The viscoelasticity of this device marks a new direction in medical devices, which are typically designed to be purely elastic, said corresponding author Dave Mooney, Ph.D., who is a Wyss Core Faculty member and leader of the Institute’s Immuno-Materials platform. By taking the opposite approach, we can interface with the body’s tissues much more closely, allowing a more functional interface without damaging the tissue. Mooney is also the Robert P. Pinkas Family Professor of Bioengineering at SEAS.
The team is continuing to develop their devices, and is currently working to validate them in larger animals in vivo with the ultimate goal of making them available for use during medical procedures such as brain tumor removal surgery and epilepsy mapping. They also hope that this new technology will enable electrical recording and stimulation to be performed in parts of the body that are currently inaccessible by commercially available devices.

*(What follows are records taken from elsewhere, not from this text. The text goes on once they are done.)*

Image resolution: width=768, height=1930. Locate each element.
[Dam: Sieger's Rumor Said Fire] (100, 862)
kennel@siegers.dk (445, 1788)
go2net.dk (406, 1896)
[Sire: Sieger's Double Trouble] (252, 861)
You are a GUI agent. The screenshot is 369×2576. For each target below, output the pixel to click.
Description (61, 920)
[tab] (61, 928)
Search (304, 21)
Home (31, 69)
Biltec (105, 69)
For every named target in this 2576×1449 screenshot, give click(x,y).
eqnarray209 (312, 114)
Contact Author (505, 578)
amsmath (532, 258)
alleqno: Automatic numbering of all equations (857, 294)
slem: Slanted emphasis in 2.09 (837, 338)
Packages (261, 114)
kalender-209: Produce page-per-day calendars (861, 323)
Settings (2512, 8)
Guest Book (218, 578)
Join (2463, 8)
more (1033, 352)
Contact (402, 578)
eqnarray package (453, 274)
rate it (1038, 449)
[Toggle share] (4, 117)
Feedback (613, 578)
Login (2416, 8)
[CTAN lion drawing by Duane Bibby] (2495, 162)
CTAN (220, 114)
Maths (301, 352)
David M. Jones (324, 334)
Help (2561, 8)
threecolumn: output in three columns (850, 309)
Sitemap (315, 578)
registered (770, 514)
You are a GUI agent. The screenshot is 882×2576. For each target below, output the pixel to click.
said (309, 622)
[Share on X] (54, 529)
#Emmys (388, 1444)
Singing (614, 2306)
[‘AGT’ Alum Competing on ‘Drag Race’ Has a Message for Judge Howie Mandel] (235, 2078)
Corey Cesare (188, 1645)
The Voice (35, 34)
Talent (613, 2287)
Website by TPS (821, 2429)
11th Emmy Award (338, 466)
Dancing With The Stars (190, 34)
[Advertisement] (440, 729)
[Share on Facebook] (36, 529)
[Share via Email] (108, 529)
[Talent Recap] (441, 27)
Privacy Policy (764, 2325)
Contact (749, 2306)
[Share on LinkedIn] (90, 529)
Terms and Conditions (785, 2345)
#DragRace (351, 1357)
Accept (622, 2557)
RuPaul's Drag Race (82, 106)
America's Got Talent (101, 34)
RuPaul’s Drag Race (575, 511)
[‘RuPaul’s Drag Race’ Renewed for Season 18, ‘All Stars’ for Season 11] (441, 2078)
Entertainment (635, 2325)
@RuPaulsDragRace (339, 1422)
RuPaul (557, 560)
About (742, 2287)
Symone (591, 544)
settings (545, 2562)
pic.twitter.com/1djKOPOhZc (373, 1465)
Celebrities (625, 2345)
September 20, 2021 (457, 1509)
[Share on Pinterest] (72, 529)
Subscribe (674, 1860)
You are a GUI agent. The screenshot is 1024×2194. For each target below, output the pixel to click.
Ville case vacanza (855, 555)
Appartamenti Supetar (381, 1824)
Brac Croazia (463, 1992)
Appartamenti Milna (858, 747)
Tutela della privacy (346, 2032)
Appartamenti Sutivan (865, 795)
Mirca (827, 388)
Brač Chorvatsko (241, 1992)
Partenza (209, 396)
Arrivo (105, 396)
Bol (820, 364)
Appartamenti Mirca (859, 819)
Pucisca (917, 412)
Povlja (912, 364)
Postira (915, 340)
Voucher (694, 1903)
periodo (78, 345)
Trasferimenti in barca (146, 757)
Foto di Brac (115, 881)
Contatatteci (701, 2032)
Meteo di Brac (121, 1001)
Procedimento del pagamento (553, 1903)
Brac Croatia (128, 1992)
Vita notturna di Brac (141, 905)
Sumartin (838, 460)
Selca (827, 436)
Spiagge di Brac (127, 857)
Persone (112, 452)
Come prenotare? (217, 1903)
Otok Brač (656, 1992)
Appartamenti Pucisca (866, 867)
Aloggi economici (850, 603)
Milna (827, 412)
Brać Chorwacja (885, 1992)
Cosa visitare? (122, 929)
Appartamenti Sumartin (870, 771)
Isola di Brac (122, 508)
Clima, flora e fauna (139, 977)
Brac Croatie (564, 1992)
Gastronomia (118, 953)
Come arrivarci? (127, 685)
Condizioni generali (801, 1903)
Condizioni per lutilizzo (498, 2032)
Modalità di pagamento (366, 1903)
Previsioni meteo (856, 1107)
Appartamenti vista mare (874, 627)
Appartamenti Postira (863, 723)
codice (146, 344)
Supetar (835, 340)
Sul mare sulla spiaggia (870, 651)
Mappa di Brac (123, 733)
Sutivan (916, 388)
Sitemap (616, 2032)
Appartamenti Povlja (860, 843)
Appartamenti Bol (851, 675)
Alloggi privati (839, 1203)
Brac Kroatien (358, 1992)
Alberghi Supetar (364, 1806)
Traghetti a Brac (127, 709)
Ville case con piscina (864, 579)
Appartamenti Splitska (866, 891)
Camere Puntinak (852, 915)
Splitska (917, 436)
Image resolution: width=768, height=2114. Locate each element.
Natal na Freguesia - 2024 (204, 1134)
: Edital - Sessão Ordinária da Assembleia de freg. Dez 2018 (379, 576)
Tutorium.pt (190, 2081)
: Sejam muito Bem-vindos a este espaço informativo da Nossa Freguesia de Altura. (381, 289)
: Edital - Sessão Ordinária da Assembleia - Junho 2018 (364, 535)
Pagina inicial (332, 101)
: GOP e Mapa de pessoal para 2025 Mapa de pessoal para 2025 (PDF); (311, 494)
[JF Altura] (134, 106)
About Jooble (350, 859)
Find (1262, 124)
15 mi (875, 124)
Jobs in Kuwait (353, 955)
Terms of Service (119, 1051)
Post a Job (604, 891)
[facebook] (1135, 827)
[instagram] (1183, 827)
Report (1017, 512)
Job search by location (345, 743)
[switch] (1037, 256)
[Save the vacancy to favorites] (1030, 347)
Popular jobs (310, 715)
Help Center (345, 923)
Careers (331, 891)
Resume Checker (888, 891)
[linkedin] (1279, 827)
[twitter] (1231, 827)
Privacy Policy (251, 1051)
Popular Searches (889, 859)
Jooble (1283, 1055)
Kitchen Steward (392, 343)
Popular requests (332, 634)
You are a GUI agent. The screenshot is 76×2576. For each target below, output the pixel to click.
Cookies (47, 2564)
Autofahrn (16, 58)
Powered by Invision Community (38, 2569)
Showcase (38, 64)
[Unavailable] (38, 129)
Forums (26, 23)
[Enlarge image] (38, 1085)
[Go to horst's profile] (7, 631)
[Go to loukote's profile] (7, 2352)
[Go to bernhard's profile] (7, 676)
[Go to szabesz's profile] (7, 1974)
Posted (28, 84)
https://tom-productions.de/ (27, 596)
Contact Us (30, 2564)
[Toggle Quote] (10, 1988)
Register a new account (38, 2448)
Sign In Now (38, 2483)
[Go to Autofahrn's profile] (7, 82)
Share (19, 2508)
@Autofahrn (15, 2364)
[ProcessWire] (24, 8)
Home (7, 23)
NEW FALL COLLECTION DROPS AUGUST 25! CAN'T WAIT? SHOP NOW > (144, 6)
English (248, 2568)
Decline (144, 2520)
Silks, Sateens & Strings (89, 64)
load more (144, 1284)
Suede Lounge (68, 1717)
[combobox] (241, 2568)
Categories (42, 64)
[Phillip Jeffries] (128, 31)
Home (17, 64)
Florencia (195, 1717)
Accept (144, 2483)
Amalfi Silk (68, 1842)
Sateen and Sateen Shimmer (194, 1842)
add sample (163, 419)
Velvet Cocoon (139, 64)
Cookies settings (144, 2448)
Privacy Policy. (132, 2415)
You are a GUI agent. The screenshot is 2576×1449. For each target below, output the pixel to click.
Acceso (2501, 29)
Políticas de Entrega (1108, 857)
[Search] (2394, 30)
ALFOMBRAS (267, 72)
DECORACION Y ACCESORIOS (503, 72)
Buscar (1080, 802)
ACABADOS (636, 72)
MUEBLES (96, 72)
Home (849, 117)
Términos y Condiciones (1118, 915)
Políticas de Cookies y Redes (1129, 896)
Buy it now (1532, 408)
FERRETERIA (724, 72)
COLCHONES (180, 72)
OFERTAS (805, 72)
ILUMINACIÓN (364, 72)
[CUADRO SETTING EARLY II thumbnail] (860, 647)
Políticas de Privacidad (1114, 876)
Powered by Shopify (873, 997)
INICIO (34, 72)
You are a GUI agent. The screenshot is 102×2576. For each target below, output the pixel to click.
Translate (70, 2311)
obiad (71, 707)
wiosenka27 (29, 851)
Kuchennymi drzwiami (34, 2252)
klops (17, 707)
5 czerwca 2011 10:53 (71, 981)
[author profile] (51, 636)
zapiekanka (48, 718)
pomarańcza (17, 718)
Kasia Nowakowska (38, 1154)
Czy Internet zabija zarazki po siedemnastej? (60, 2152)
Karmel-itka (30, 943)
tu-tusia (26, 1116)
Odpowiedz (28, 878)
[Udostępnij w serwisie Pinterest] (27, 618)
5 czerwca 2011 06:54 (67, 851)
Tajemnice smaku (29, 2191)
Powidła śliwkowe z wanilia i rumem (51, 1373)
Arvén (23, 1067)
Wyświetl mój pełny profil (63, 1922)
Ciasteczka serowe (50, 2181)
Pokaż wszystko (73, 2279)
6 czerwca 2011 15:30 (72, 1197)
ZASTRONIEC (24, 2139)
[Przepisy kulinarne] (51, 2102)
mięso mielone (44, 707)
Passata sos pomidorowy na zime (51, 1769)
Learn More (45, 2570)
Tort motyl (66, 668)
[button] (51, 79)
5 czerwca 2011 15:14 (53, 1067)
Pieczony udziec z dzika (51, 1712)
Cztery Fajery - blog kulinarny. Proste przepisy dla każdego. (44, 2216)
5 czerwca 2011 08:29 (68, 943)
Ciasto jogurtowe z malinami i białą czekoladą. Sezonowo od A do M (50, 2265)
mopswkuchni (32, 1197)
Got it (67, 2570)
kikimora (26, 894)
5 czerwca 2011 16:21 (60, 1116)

I love the out-of-the-box thinking this team used to address the problem of semi-rigid electrodes by challenging the assumption that they had to be made of metal and solid plastic to be effective. This kind of design thinking, problem solving, and appreciation for the importance of matching the mechanics of living systems is what we strive to cultivate and encourage at the Wyss Institute, and this is a great example of the benefits that can be reaped as a result, said Don Ingber, M.D., Ph.D., the Wyss Institute’s Founding Director. Ingber is also the Judah Folkman Professor of Vascular Biology at Harvard Medical School, and the Vascular Biology Program at Boston Children’s Hospital, and Professor of Bioengineering at SEAS.